> [DATA PROVIDED]:

start

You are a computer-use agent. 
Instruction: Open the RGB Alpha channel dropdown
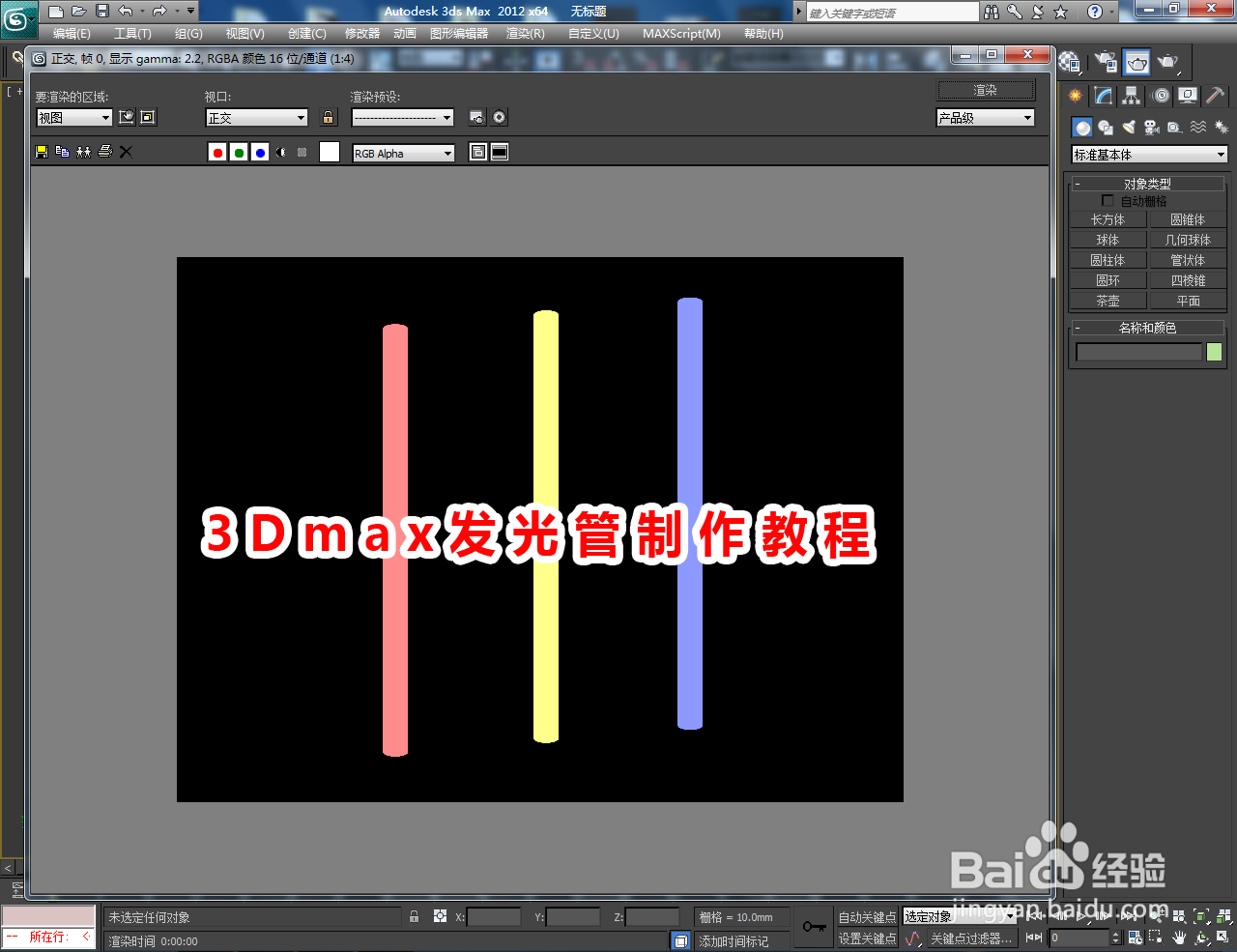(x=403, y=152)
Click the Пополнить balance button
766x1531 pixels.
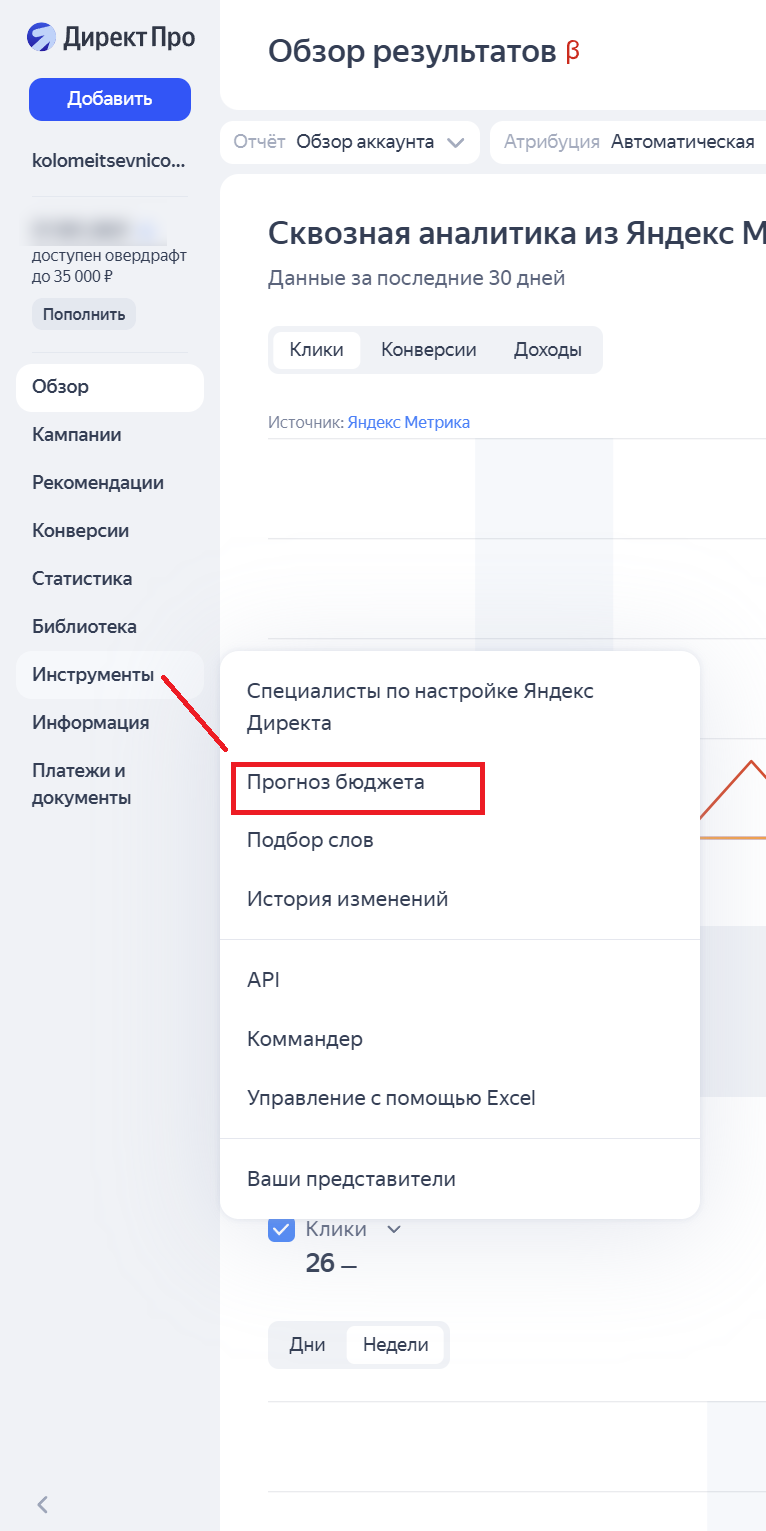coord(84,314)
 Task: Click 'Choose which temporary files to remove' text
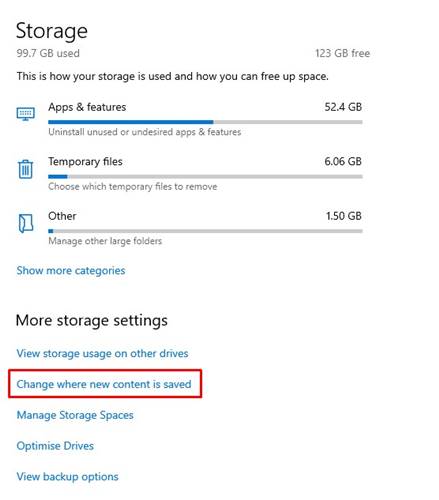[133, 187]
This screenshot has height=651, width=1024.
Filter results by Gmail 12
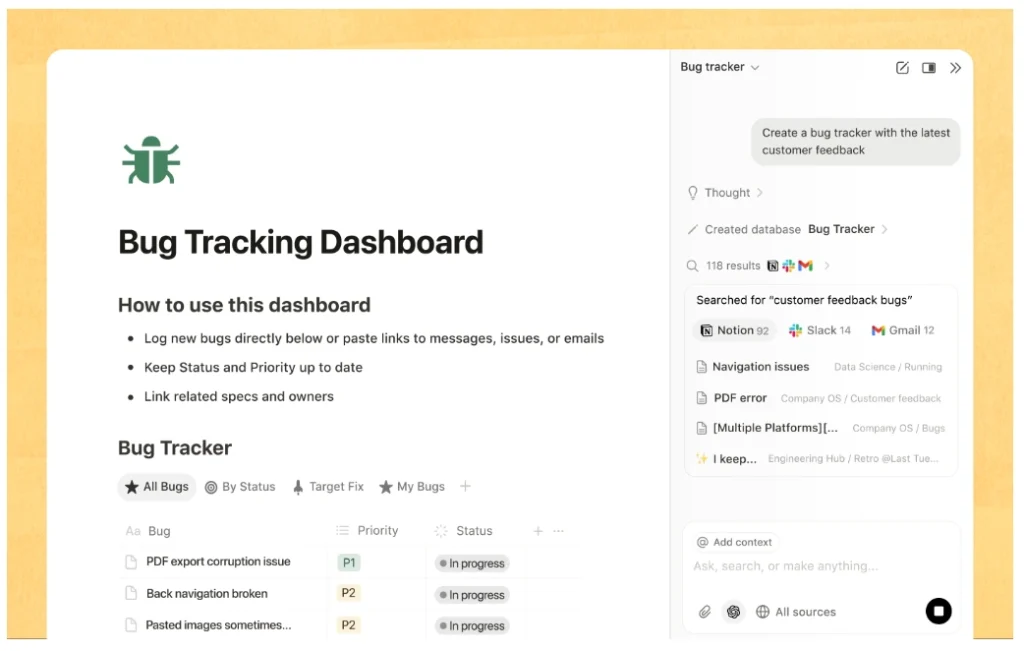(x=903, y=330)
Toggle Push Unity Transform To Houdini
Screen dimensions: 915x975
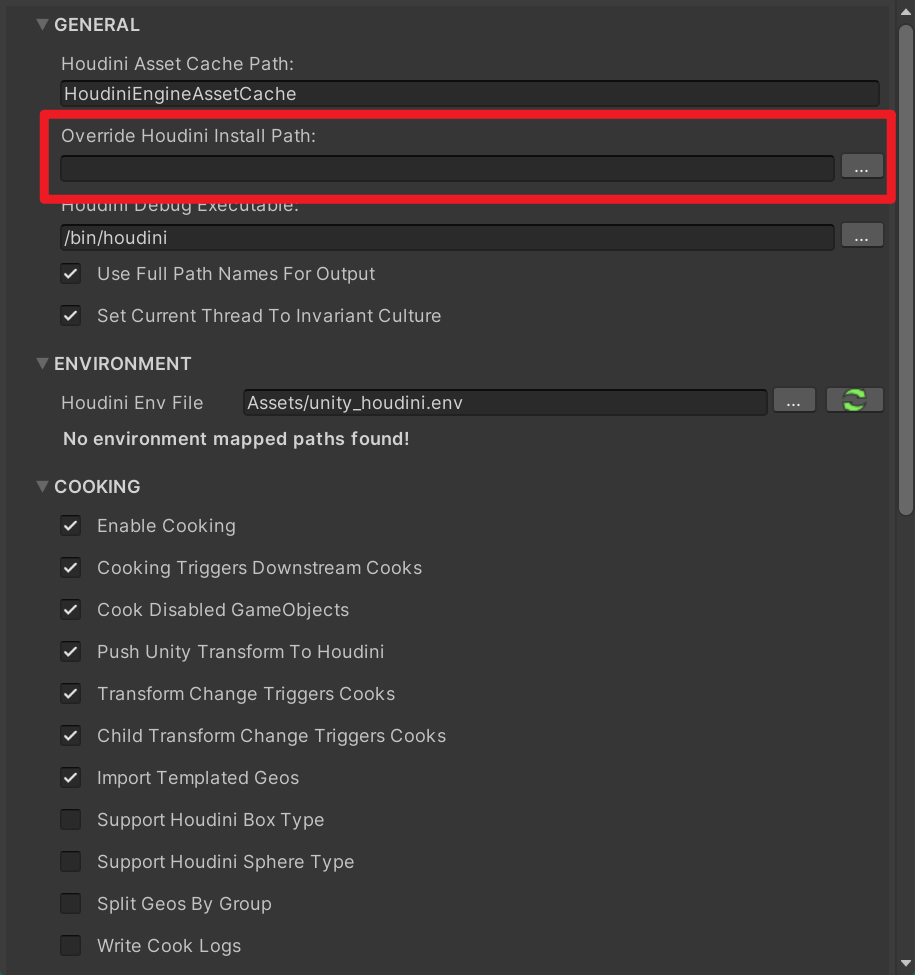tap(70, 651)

end
start

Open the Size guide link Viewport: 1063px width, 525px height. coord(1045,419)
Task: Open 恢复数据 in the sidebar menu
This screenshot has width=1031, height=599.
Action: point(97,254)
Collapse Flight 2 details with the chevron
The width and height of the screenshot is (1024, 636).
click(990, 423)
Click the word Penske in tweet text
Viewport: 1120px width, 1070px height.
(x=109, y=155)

end
start

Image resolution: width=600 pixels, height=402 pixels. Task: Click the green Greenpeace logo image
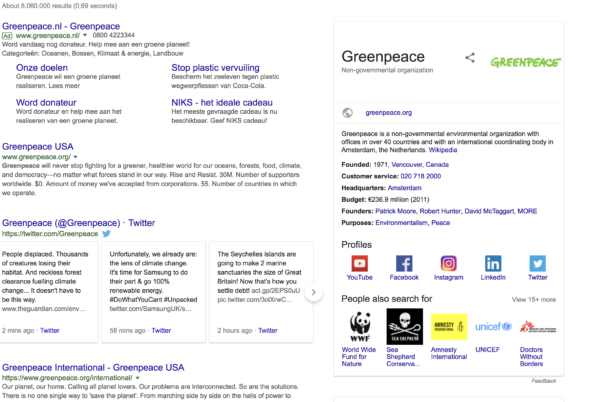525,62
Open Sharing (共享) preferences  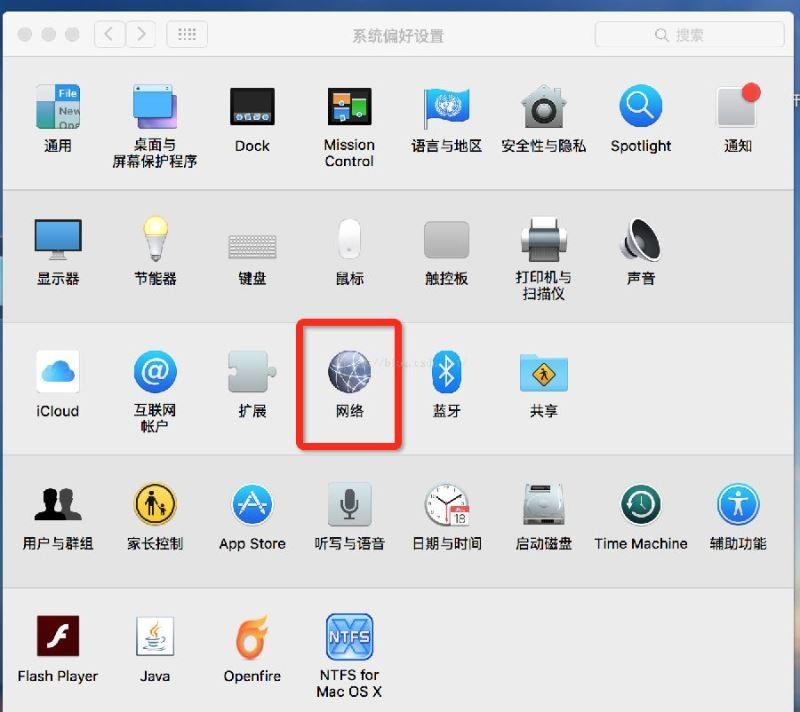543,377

end

> [REQUIREMENTS]: Return the rows from the line containing "Click the Пополнить balance button" through the line containing "tap(70, 651)", including both of those lines, and give them back unchanged. Omit the pictures from your answer.

> [ANSWER TO THE TASK]:
Click the Пополнить balance button
766x1531 pixels.
coord(84,314)
 Task: Click 'Choose which temporary files to remove' text
[133, 187]
This screenshot has height=651, width=1024.
Filter results by Gmail 12
(x=903, y=330)
Toggle Push Unity Transform To Houdini
Screen dimensions: 915x975
tap(70, 651)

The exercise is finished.